Ciao Dan, thanks for your messages!
On 4/1/22 11:25, Dan van der Ster wrote:
The PGs are stale, down, inactive *because* the OSDs don't start.
Your main efforts should be to bring OSDs up, without purging or
zapping or anyting like that.
(Currently your cluster is down, but there are hopes to recover. If
you start purging things that can result in permanent data loss.).

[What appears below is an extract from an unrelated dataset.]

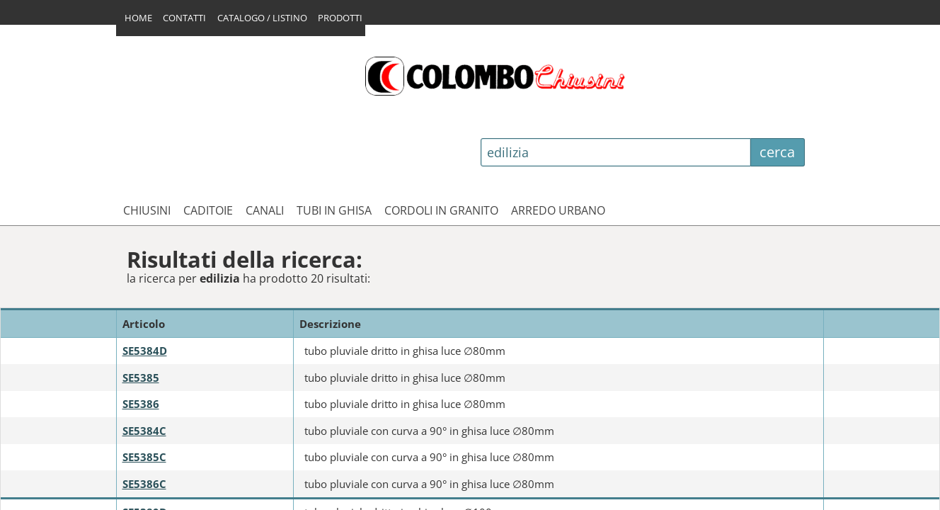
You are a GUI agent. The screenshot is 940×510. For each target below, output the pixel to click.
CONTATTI (190, 12)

Sure, will not do anything like purge/whatever, as long as I can abuse
your patience...
Looking for the string 'start interval does not contain the required
bound' I found similar errors in the three OSDs:
osd.158: 85.12s0
osd.145: 85.33s0
osd.121: 85.11s0
Is that log also for PG 85.12 on the other OSDs?
Not sure I am getting your point here, sorry. I grep'ed that string in
the above logs, and only found the occurrences I mentioned. To be
specific, reference to 85.12 was found only on osd.158 and not on the
other 'down' OSDs.
Here is the output of "pg 85.12 query":
https://pastebin.ubuntu.com/p/ww3JdwDXVd/
and its status (also showing the other 85.XX, for reference):
This is very weird:
"up": [
2147483647,
2147483647,
2147483647,
2147483647,
2147483647
],
"acting": [
67,
91,
82,
2147483647,
112
],
Right now, do the following:
ceph osd set norebalance
That will prevent PGs moving from one OSD to another *unless* they are degraded.
Done
2. My theory about what happened here. Your crush rule change "osd ->
host" below basically asked all PGs to be moved.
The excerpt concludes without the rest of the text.